[Rows from a dataset]
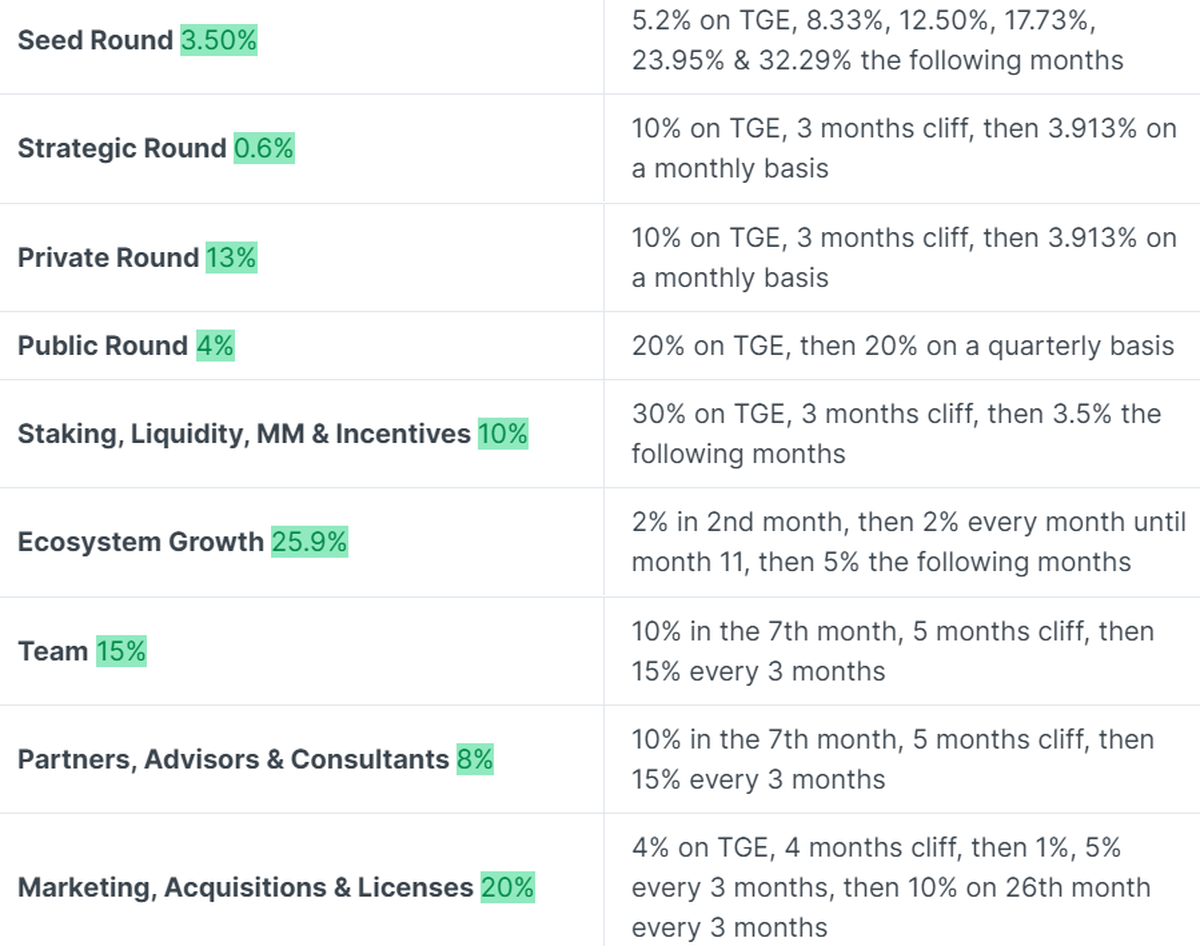The image size is (1200, 946).
Task: Select the highlighted 13% Private Round value
Action: (231, 258)
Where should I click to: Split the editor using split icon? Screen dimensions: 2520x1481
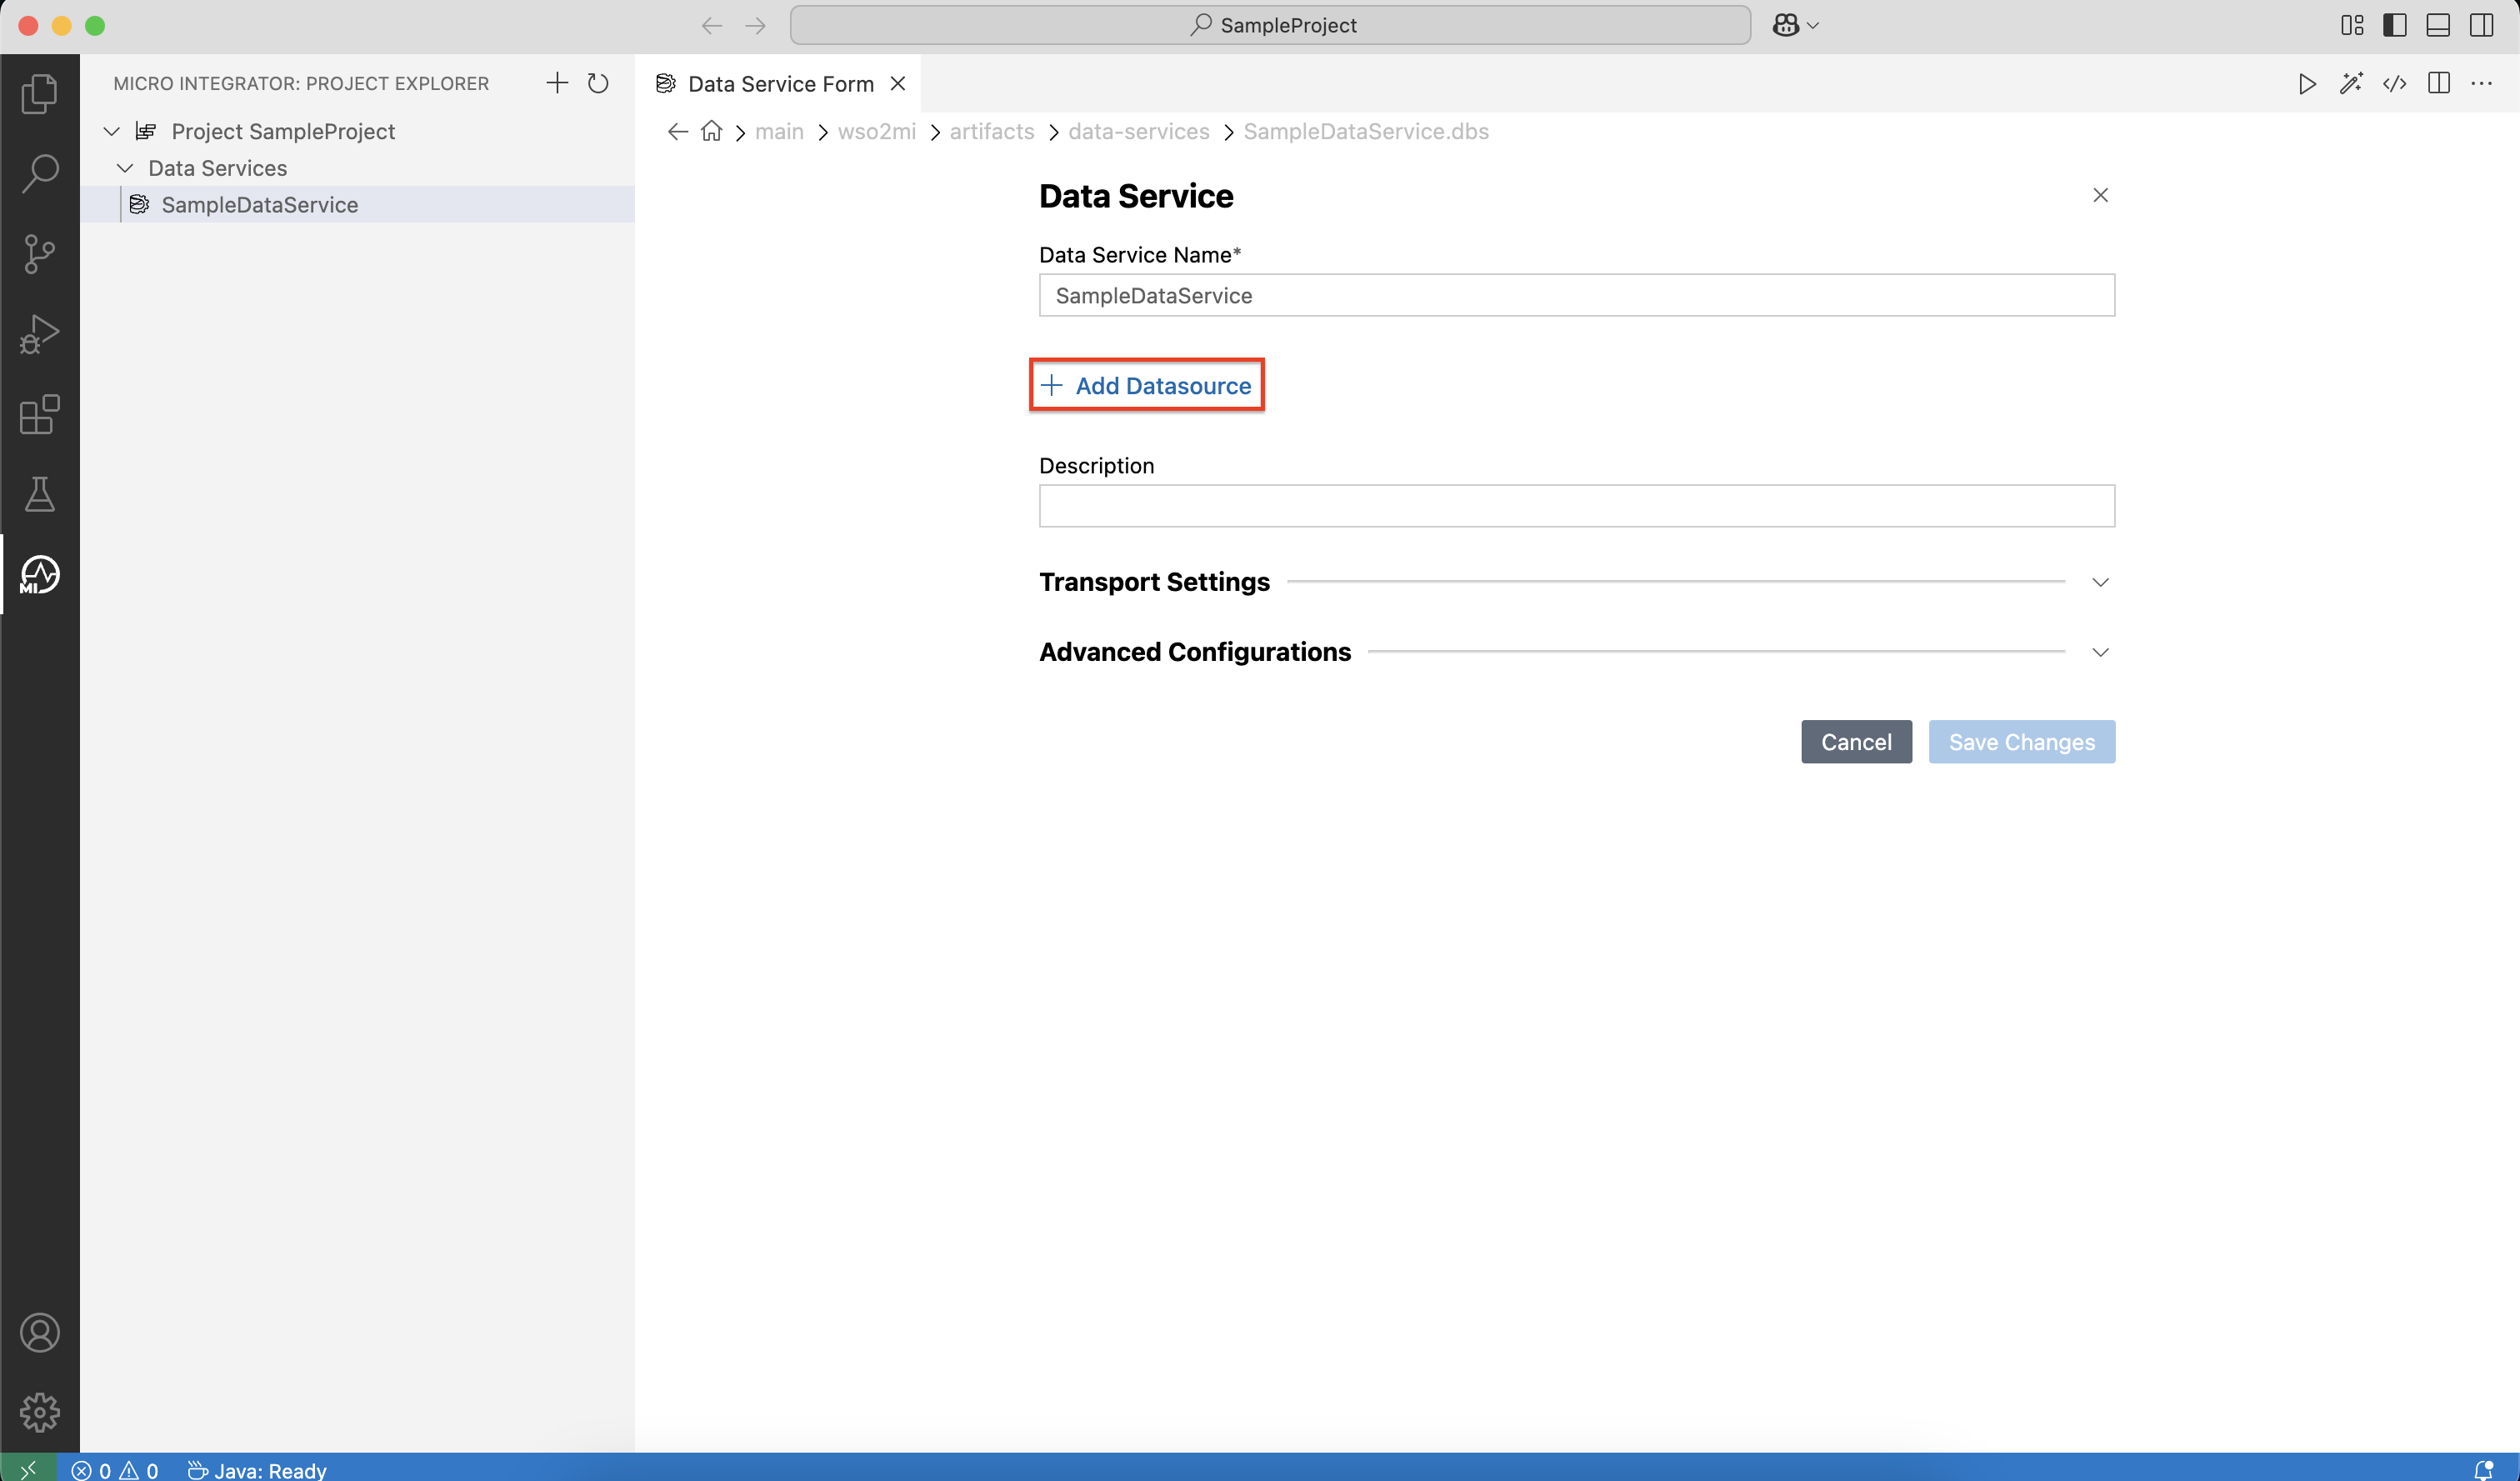point(2439,84)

## GOAL
Return every line of the records above verbatim, leaving out the pictures.

## RESULT OF THIS TASK
The image size is (1200, 946).
Task: Select the highlighted 13% Private Round value
Action: (231, 258)
Where should I click to: Split the editor using split icon? Screen dimensions: 2520x1481
point(2439,84)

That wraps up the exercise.